Though he may not be the best 3-point shooter in America, his free throw shooting is impressive and his overall game shows. Plus, he's an impressive athlete who grabs many dunks and makes his teammates look good during transition.
His three point shooting percentage is slightly below 30 percent, which is below his career average of 36.9%; furthermore, his rebounding rate stands at an impressive 21.4% - an excellent statistic for a forward.
He has started in all games this season for the Red Raiders and is one of their best players. He will remain a key component for the 2021-2022 campaign.
He is one of the few players to arrive in Lubbock without using the transfer portal and has made an impact on this year's team. His success on the court and participation in their Sweet 16 run are both monumental achievements for them; additionally, they were able to stay ranked five in AP polls for five straight seasons.
Chris Beard is in his fourth season as head coach of the Texas Tech Red Raiders men's basketball team. After Tubby Smith left in January, Beard, who had served as an assistant coach at Houston Baptist and former head coach at UNLV, took over.
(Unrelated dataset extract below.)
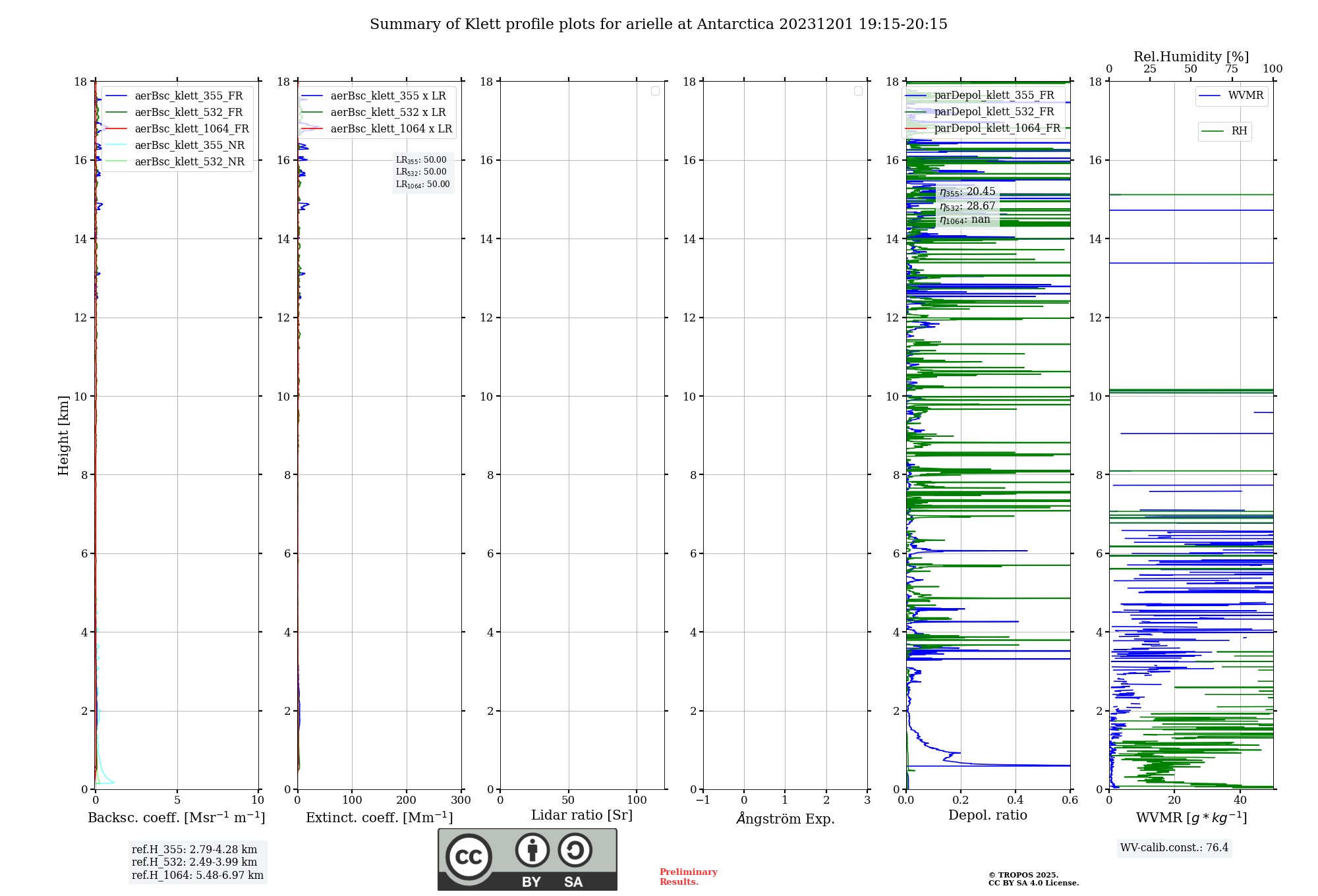Image resolution: width=1318 pixels, height=896 pixels.
Task: Click the WV-calib.const. 76.4 label
Action: (x=1174, y=847)
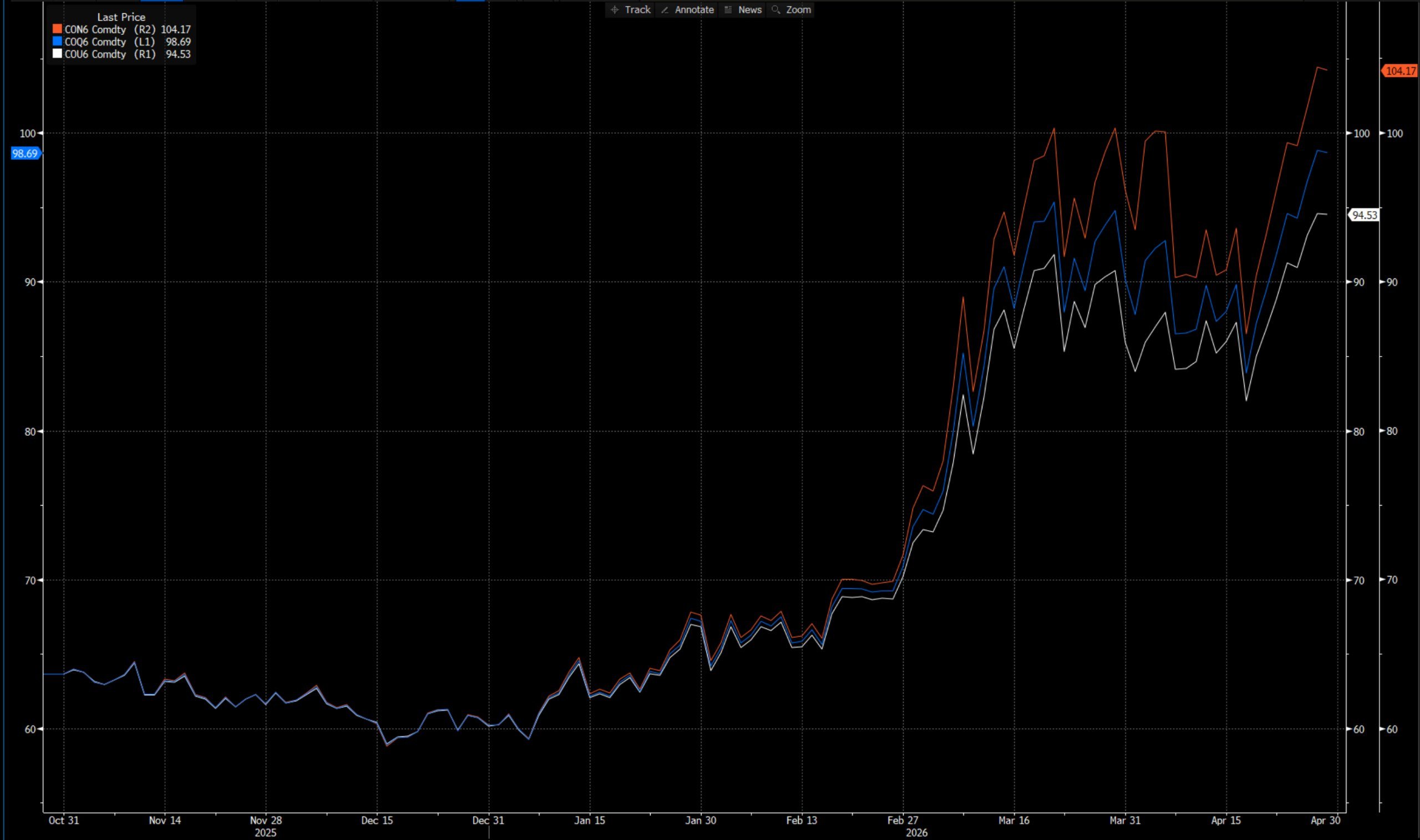Click the Last Price legend title

click(121, 17)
His record started off strong with a 93-67 victory against Houston Baptist and then followed that up with an epic 77-76 overtime triumph against West Virginia.
The Red Raiders have added guards Jamarius Burton and Mac McClung, two high-volume shooters who can score in large numbers. Forward Marcus Santos-Silva - a graduate transfer from VCU who averaged nearly a double-double two years ago - also provides length and versatility to their lineup.
Ntambwe joins Texas Tech as a 6-8 forward who can create offense off the dribble and provide interior support throughout the remainder of this year. He is an incredibly talented player who will hopefully take his career to new heights at Texas Tech.
He will be an integral piece of the court for the Red Raiders in their matchup against Houston Cougars, who enter Sunday's "Southwest Showdown" in Fort Worth 2-0. This matchup promises to be one of the best-matched teams early in the Big 12 schedule.
Given the way this season has been played, the Red Raiders should be favorites to win. Their guards have put in stellar performances so far and Ntambwe's presence should give them an edge on the glass as well.
The Texas Tech Red Raiders men's team boasts a talented roster and should be favorites to defeat Houston Cougars in this game. Their focus will be on improving offense and rebounding on the glass, with Ntambwe and Santos-Silva expected to help them achieve those objectives.